NFLX, TSLA, GOOG & OpenAI - Innovation and Disruption Timelines

In 1997, 20% of U.S. households had access to the internet.

A dozen years later, owners of iconic newspapers like the Los Angeles Times, Chicago Tribune, Philadelphia Inquirer, and many more had filed for bankruptcy.

Disruption came quickly for newspapers once publishing online became trivial.

Contrast that to streaming, which has taken much longer to disrupt traditional TV and film media. $Netflix(NFLX)$ launched streaming in 2007, and 19 years later, one of the companies that should have been disrupted the most, $Warner Bros. Discovery(WBD)$ , is being acquired by Netflix itself for $83 billion.

Disruption happens at different speeds in different industries, and there are good reasons why. Different industries have different:

  • Barriers to entry

  • Switching cost

  • Ability for incumbents to respond

Take the media business as a great example. The gating factor wasn’t what people wanted to consume that determined the timeline of disruption; it was the size of the files being passed around.
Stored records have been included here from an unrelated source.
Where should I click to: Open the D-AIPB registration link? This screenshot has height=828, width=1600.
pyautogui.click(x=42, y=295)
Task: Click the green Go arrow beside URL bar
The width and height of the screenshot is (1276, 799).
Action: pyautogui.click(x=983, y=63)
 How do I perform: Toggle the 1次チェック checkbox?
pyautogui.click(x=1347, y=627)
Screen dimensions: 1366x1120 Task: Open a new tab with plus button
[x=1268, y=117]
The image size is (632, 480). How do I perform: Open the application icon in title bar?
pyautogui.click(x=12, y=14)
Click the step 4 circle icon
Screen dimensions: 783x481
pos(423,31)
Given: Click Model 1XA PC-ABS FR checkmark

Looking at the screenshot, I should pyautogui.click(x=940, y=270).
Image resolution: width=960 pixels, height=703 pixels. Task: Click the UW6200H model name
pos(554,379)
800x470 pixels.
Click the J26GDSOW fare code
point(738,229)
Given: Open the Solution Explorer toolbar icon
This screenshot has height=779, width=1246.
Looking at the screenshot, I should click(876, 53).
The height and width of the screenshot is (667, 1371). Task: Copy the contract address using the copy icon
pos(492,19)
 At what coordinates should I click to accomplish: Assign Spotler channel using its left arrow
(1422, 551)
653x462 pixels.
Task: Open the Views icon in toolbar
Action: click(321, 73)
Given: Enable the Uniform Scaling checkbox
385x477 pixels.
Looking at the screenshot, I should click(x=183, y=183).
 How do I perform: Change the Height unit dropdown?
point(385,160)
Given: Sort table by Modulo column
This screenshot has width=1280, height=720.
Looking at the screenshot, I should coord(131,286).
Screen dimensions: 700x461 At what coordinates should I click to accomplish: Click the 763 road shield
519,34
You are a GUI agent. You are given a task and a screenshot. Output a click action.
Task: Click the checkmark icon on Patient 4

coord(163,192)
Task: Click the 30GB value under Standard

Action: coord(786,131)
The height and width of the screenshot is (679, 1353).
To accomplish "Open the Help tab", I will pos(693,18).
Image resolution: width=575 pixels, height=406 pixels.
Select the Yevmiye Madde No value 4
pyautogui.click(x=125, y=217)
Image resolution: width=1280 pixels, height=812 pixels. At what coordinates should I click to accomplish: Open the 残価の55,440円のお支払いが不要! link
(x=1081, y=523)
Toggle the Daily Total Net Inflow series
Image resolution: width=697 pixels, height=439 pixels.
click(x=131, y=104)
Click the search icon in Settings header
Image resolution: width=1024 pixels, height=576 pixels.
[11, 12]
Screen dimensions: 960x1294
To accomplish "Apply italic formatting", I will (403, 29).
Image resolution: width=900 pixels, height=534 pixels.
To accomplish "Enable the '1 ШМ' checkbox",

It took a decade for the internet to hollow out the newspaper business (text) and a few years longer for music to catch up, although much of the legacy industry is still intact, even if it looks different than it did.

20 years after Netflix launched streaming, incumbents like HBO, $Walt Disney(DIS)$ , NBC Universal, and others are not only still in business, but they’re extremely valuable and growing their own streaming services.

A similar dynamic has happened in the auto business.

I write this in the same week that $Tesla Motors(TSLA)$ , which was supposed to bankrupt the traditional auto industry, reported negative revenue growth and another decline in margins.

Disruption came for the auto industry, but the long timeline to design a car, build a factory, build brand awareness and distribution, and ultimately generate sales was so long that incumbents could respond.

$General Motors(GM)$ not only fended off Tesla, but it’s also now growing faster than Tesla, the once disruptor.

How Incumbents Respond

When we look at disruption, we have to ask three key questions.

  • Can incumbents respond?

  • Will incumbents respond?

  • Do incumbents have time to respond?

The answer for each will depend on the industry. I’ll highlight how I look at disruption in the auto, medical, housing, and financial industries.

Auto Industry: In the auto industry, for example, incumbents can respond and have lots of time to respond because factories take time to build and an automobile purchase is made every few years, at most. The question is, will they respond?

Medical Industry: Doctors, pharmacies, medical device companies, and insurers are all intertwined in an industry that makes it nearly impossible for incumbents to respond or be willing to respond. Disruption will take time, but I doubt incumbents will have the ability to react even when they see disruption coming.

Housing Industry: What companies like $Zillow(Z)$ are disrupting in the housing industry is the local monopoly that agents have on a market. Given the existing structure, agents have little ability to respond and are incentivized to be unwilling to respond (why cut commissions from 6% to 1% if you don’t have to?), despite having ample time to adapt to a digital paradigm.

Financial Industry: Can credit card companies give up a 3% fee in order to stave off disruption from the blockchain and stablecoins? I think they can, but won’t, given their profit motivations, and by the time they do, it’ll be too late.

Investing in disruptors that can disrupt is important for investors. If incumbents can and are willing to respond, innovation may just sustain the incumbent’s power (see $Alphabet(GOOG)$ $Alphabet(GOOGL)$ and OpenAI).